Written instruction:
List every line in the entries below that contains the string "能力知识点", treating uppercase and lowercase as different.

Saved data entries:
☆ ☆ ☆ ☆ ☆
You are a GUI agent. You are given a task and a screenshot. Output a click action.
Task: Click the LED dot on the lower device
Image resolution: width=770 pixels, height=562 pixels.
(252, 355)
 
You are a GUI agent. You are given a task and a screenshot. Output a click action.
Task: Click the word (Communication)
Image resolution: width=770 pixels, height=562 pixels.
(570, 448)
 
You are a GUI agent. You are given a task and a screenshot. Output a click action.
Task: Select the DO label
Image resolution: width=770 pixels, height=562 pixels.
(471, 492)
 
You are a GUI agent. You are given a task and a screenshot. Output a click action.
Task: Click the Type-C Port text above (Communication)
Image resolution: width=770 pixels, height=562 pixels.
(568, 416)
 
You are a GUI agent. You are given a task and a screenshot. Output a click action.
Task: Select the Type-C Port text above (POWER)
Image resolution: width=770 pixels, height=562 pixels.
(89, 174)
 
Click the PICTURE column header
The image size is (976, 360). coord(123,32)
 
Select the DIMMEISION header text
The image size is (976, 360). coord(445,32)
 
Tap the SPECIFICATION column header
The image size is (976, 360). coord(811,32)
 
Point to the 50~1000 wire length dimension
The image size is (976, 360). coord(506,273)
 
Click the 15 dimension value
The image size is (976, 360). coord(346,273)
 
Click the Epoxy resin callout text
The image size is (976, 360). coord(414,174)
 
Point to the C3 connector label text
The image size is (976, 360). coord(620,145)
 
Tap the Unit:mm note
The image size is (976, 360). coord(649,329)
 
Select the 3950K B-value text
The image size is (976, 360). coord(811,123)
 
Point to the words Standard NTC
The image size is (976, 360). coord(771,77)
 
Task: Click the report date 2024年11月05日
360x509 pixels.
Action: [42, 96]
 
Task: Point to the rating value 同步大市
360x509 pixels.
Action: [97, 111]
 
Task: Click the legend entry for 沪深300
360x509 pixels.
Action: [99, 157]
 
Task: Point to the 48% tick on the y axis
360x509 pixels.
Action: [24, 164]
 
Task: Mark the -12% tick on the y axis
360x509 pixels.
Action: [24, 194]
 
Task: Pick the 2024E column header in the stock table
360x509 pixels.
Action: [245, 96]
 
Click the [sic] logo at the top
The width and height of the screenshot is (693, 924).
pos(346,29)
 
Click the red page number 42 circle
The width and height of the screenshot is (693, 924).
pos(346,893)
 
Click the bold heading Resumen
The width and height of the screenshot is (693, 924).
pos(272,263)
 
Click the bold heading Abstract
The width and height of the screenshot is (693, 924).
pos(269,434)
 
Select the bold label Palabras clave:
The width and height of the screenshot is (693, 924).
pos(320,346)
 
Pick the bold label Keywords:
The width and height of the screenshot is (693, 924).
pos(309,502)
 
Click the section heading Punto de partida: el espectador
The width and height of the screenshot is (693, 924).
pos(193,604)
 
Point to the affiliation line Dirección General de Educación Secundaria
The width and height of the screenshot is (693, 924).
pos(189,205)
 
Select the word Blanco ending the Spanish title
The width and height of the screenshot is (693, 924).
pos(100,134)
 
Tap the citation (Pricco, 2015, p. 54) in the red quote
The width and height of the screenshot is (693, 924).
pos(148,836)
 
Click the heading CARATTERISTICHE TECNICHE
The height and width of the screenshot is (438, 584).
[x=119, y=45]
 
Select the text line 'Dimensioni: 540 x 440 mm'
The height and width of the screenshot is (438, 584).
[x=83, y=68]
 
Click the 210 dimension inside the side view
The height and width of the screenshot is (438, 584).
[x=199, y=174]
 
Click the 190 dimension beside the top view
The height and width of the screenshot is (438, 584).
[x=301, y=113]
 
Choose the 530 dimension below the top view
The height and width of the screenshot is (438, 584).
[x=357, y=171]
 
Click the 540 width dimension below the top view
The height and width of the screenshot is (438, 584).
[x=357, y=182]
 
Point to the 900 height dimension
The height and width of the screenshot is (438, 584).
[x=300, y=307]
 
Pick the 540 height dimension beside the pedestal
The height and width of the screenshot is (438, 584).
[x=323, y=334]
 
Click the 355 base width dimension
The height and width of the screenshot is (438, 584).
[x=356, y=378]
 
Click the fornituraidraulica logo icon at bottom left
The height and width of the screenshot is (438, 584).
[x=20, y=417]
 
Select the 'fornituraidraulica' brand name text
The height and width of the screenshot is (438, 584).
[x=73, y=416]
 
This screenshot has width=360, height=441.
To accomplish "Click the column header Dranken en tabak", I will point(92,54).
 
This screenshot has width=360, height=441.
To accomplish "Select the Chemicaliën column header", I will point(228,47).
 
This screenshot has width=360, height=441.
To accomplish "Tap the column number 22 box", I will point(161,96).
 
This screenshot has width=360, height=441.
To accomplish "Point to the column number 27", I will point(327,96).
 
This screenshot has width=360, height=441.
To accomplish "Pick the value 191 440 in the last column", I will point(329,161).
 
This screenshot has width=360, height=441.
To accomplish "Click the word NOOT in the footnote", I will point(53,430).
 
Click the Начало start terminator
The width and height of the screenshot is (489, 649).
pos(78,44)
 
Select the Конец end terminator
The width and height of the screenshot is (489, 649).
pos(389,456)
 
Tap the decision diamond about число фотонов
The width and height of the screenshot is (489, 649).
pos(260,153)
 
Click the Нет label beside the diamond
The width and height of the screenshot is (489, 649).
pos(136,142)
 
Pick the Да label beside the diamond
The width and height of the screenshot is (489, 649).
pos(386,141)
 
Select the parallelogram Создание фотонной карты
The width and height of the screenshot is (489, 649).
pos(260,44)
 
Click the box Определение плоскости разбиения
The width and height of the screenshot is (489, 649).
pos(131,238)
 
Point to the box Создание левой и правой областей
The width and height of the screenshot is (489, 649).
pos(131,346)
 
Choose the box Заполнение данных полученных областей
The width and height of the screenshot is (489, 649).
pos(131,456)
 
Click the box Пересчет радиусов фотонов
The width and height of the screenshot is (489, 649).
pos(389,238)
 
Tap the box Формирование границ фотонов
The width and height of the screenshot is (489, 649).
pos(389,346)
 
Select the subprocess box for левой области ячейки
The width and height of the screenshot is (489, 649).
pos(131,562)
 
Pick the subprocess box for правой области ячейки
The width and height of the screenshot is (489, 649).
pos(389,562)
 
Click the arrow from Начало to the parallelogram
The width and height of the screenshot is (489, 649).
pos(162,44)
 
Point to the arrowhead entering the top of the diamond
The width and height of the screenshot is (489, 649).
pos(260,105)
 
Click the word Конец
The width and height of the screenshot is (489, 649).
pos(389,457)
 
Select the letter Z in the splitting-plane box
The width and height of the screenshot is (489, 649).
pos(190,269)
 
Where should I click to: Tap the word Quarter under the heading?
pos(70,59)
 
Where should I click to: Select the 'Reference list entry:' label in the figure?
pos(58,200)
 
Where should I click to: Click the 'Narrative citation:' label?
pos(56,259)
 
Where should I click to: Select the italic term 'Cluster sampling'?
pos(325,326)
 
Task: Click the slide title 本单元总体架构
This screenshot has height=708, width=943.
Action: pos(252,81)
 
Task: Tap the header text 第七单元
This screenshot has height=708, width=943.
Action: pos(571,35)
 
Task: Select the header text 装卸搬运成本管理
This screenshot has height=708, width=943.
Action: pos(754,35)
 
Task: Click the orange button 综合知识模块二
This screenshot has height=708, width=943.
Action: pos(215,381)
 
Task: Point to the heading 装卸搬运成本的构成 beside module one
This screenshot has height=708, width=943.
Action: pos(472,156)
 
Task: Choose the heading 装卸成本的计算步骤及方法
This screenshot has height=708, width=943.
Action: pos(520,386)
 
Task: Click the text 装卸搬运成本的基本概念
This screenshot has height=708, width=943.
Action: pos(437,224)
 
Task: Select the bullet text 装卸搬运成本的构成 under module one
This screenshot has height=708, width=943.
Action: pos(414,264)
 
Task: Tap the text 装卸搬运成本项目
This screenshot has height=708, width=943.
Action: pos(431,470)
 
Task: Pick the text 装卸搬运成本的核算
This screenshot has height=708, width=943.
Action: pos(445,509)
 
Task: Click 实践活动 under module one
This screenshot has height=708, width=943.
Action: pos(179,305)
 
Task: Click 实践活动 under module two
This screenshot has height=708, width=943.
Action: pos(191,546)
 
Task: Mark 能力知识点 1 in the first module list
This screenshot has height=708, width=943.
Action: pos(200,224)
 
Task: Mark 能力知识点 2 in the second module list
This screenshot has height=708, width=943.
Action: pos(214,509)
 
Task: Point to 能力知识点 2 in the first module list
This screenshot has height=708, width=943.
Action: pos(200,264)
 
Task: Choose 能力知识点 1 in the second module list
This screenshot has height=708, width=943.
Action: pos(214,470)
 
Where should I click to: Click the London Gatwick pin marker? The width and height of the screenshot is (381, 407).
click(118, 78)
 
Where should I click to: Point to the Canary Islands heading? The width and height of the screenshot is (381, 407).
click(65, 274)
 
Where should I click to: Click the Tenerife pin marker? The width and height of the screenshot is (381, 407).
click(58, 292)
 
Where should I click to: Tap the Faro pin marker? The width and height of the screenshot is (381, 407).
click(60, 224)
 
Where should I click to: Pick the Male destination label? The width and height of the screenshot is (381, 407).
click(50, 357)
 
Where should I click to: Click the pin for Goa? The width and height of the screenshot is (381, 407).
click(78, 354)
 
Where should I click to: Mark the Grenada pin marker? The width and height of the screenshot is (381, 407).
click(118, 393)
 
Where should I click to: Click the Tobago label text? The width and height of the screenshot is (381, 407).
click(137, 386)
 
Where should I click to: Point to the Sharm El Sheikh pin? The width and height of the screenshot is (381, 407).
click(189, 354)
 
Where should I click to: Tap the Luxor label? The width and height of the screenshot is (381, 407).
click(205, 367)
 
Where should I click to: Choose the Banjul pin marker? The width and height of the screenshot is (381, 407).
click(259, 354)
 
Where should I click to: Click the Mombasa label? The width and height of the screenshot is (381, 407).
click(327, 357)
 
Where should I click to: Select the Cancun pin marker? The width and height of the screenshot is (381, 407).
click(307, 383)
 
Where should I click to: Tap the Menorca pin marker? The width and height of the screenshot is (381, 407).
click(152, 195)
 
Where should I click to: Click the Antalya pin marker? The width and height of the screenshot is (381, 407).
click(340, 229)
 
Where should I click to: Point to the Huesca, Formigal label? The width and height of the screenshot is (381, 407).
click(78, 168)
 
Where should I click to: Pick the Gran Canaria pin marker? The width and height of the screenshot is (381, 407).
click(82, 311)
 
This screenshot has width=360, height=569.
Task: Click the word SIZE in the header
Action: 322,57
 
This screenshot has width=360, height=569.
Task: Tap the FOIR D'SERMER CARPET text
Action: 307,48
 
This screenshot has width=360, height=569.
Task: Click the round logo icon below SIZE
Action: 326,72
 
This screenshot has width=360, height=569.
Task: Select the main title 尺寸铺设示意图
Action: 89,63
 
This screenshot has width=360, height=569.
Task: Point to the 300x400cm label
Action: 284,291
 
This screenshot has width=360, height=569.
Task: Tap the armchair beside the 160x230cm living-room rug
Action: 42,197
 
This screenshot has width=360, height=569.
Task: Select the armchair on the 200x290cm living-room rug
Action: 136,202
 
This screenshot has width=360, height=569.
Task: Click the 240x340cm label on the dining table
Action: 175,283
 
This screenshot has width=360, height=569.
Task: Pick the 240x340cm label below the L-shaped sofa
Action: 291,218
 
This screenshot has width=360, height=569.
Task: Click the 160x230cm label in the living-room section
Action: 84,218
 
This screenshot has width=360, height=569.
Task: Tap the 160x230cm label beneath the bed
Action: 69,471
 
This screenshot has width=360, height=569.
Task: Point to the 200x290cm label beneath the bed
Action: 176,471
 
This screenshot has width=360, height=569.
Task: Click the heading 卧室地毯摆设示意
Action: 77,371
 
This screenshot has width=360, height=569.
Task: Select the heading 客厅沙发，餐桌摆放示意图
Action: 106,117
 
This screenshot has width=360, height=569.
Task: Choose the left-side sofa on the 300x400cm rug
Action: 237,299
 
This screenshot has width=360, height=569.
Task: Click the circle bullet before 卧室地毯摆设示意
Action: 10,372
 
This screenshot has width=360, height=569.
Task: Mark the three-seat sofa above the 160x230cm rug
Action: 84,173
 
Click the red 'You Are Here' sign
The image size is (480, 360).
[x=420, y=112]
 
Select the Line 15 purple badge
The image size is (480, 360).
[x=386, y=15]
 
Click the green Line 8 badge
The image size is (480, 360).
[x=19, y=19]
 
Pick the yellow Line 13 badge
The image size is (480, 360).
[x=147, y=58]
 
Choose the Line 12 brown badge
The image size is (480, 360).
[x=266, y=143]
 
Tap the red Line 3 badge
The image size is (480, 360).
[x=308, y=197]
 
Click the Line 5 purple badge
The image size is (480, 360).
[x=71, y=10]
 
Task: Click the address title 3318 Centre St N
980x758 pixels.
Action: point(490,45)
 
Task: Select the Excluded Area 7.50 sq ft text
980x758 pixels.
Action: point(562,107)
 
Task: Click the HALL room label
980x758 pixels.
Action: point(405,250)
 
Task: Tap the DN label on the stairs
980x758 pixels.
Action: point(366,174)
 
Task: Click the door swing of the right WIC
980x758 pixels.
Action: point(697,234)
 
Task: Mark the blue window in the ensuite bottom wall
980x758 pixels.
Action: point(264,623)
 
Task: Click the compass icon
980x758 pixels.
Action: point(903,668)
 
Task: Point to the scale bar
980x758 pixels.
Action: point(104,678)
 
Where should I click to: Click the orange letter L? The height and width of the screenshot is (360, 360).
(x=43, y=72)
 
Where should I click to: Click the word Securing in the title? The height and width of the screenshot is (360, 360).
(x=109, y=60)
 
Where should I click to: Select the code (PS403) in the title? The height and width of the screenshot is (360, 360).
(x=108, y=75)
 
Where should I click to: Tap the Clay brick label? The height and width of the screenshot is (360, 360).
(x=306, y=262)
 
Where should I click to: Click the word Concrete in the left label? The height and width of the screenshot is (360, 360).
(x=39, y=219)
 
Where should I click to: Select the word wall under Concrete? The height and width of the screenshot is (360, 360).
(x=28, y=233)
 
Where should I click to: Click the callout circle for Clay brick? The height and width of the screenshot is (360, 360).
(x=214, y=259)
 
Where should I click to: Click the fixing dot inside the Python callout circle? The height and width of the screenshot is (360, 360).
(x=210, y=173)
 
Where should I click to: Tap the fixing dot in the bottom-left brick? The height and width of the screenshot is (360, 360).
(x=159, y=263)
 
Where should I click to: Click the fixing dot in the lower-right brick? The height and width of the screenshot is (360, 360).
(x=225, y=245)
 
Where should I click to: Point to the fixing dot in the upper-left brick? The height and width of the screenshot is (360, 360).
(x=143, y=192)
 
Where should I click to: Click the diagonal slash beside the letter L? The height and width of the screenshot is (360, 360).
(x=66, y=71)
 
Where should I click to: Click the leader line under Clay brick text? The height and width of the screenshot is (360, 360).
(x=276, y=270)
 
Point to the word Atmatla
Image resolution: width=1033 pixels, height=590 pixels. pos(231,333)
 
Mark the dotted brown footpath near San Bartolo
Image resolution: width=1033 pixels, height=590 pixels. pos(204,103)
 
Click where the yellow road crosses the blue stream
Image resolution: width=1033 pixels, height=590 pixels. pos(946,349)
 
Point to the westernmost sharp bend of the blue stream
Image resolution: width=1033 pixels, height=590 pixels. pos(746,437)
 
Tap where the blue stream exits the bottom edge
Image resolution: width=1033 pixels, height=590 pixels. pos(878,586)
☆ ☆ ☆ ☆ ☆
Answer for the task:
Task: Mark 能力知识点 1 in the first module list
Task: Mark 能力知识点 2 in the second module list
Task: Point to 能力知识点 2 in the first module list
Task: Choose 能力知识点 1 in the second module list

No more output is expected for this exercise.